### Exercise directions
Put the entries from the start up to and including the line with "Viewport: 1316px width, 922px" into a two-column CSV with the headers command and coordinates. Give one row per entry, with its text and its answer each in a single quoted field and any line breaks replaced by spaces.

### Provided entries
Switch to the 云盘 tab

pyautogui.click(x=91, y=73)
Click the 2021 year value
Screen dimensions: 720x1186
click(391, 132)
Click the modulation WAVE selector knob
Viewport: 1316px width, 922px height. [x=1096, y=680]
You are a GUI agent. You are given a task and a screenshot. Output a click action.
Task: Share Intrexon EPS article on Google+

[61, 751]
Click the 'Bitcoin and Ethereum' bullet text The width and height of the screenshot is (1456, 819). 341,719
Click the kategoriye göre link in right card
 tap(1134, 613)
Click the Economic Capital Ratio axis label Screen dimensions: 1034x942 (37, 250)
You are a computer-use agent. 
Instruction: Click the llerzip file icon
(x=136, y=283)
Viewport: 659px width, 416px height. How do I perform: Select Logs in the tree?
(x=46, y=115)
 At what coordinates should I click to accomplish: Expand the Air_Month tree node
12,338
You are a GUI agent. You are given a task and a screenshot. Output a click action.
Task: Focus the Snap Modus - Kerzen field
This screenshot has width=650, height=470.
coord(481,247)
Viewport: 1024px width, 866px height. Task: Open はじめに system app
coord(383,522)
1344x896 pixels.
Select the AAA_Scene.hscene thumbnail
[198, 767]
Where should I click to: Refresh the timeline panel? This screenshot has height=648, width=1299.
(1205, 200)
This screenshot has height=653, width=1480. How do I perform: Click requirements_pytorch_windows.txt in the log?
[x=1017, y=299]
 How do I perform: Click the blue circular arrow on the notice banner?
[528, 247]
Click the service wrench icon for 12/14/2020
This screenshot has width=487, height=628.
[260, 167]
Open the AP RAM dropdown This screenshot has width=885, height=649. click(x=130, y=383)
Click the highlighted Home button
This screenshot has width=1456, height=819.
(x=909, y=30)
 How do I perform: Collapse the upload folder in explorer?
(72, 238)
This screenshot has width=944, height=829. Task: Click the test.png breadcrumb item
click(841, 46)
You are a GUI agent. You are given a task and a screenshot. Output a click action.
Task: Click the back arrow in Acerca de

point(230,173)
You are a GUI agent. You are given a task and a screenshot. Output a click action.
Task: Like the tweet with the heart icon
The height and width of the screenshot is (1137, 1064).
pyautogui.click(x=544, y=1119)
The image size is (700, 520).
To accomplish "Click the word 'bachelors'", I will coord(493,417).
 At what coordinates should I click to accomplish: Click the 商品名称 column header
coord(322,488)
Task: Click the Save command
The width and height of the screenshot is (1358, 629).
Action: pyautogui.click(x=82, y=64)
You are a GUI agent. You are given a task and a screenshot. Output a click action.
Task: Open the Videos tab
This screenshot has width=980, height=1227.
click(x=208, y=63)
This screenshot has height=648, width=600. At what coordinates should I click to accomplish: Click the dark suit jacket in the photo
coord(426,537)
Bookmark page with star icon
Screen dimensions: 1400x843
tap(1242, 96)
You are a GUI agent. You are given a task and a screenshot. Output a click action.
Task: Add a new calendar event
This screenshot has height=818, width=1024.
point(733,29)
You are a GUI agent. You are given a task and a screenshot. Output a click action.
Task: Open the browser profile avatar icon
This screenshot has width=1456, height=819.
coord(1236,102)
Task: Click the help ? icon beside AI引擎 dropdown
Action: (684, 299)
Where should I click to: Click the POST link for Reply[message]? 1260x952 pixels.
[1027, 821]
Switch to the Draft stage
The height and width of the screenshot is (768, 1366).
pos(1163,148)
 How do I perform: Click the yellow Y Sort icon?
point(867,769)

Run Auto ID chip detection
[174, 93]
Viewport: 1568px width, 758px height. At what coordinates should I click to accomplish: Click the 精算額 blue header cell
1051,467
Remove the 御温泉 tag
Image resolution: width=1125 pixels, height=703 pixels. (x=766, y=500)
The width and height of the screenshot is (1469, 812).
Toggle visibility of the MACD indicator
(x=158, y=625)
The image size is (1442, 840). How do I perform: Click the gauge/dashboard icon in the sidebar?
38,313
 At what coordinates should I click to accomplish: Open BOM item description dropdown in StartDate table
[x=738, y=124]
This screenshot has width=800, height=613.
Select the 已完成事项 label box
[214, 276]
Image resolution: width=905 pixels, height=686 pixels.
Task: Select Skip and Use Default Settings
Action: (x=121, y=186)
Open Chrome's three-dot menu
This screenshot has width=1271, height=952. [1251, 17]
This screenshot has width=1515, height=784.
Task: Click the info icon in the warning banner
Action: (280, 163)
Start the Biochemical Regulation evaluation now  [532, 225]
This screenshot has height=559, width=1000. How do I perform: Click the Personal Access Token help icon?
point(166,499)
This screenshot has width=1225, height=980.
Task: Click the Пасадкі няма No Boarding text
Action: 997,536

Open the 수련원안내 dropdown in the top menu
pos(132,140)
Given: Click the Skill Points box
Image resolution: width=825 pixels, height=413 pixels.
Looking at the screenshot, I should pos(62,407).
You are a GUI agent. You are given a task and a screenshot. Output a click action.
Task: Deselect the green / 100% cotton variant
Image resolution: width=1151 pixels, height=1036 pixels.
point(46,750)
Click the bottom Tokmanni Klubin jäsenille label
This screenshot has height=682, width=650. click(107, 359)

### Full answer
command,coordinates
"Switch to the 云盘 tab","pyautogui.click(x=91, y=73)"
"Click the 2021 year value Screen dimensions: 720x1186","click(391, 132)"
"Click the modulation WAVE selector knob","Viewport: 1316px width, 922px height. [x=1096, y=680]"